Why it’s important when people say “finally I see someone like me in fashion”…

So here’s the thing. Apparently there are a few people out there saying they are tired of women commenting about how good it is to see someone like them represented on Instagram. Like it’s somehow insulting. Interestingly enough, the women I’ve seen complaining are all in their early twenties. Ladies, young ladies, let me tell you a thing or two about why some ladies from a few generations before yours might be writing such words, and mean them as the ultimate compliment. I want to write this because I truly believe you don’t understand the history behind it. 

I’m a woman born in 1980. When I was a teenager, Instagram didn’t exist. Hell, the internet didn’t exist. Can you believe I used to have to write papers in a library, where I actually had to go and get books to find references? Shock horror! Well, back in the day without Instagram and the internet, we all got our fashion fixes from the glossy magazines. My mom subscribed me to two monthlies when I turned 13, as a celebration of becoming a teen. I started receiving Glamour and Seventeen and I instantly fell in love with the new world presented. But, there were absolutely no women that looked like me, not a one. It didn’t really bother me that much. I still tried to emulate the styles presented (and more than once walked out of the house looking absolutely ridiculous). But that’s all I got to see. Then came Emme, the plus sized supermodel. She was the first in America, the original, and she was named in People Magazine’s 50 Most Beautiful in 1994. I was 14. For 14 years I had existed on the planet seeing only adverts and magazines featured women that were a size eight and below. I thought this was the norm. I thought I was supposed to look like that, that I had to look like that to work in the world of fashion.

So Emme. She was the first and the last for a while. I don’t remember seeing too much else and I certainly don’t recall a name that was that much more significant in my teenage years. When I was fifteen, I did go to a model scouting and was told of a new agency in New York called Wilhelmina  10/20 that was set up for a “bigger model.” The way the agency reps phrased it sounded humiliating and horrifying as girls next to me were told they could go to any number of agencies. I remember looking at their arms and then looking at my arms and wondering if we were different species. How were my limbs so massive by comparison? But still, I just kept thinking that maybe I would shrink down to that size and it would be ok.

I spent the next 15 years either on a diet or considering a diet. I’ve spoken about this before, so I don’t feel the need to go into detail. But, I did it because I thought that was how you had to look – to be a model, to be successful, to wear nice clothes, to be loved romantically. This was my view of the world. If you could fit into a size 8, nothing could go wrong. That was because every woman I saw, again and again in magazines, that was popular or a success was a size 8. No need to explain how my views came to be. 

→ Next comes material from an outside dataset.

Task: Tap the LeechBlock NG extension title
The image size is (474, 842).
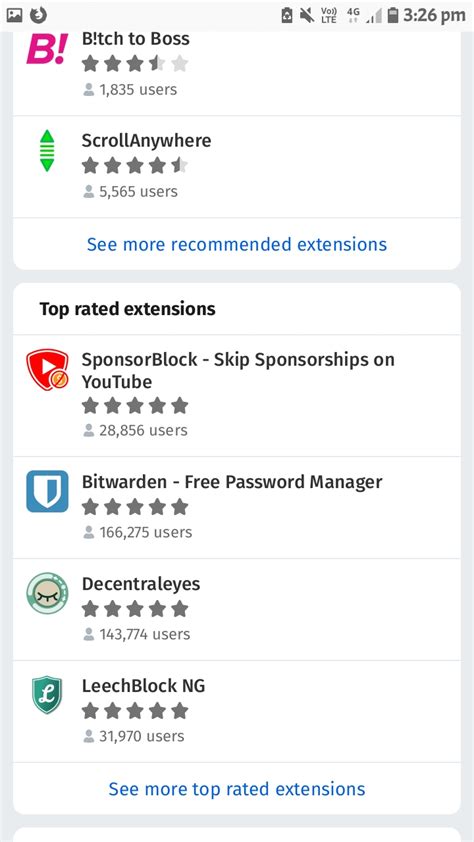Action: [x=143, y=686]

But then an incredible thing happened in my late twenties. The internet provided an open door to the entire world and the entire world was screaming back with “look at me.” And the “look at me” came in every size, shape, ethnicity and gender. All of the sudden you could see women, all over the place that did look more like you. You could see them experimenting with their clothing and makeup, offering advice on where to shop and sharing how they felt about the fashion world we’d all grown up with. It was a liberating moment. 

I can fully understand that if you’ve grown up in the world as it is today, you might get annoyed at people shouting out at you for presenting an image of “a real woman” or “someone just like them,” but you need to take this as a compliment, please. What we are saying is that we are oh so thankful things have changed. We’re grateful that we don’t have to rely on glossy magazines (who are still lightyears behind on featuring curves… which are still just highlighted as “special features”), but can get our fashion fix, seen on similar body types, on social media right here and right now.

Be thankful this is all you know. Be thankful we live in a world where a woman that is beautiful, successful and truly charming, can also be a size 26 and feature on the cover of Cosmopolitan (thank you Farrah Storr for Tess Holliday). Count yourself lucky that no matter what your size, we are living in a world that is working on acceptance and inclusivity. Both retailers and magazines are, admittedly, working hard to keep up with the changing pace of consumers. But, at least they’re trying. It’s in the works.

So, next time someone comments “I’m so glad to see someone like me,” maybe say thank you. Maybe say, “I’m sorry it’s taken this long for you to find me, but I’m glad you’re here.” That’s what I think, and try to say, every time a reader says that to me. And 90% of the reason I’m still around at all is because my heart absolutely soars every time I read a message that says “thank you, you give me body confidence.”

I don’t feel the need to talk about size often, so you gotta know this one is near and dear to my heart. And for those of you that wonder why I don’t talk about size, being someone that is absolutely all about body confidence…. well, it’s because I don’t want to shine a light on me being different. I just want to stand out for my style, just the way it is. There doesn’t need to be any more said, unless someone reaches out and needs to hear it. 

And I’ll end it here. Just be thankful…. times, they are a’changing. And I, for one, couldn’t be more grateful.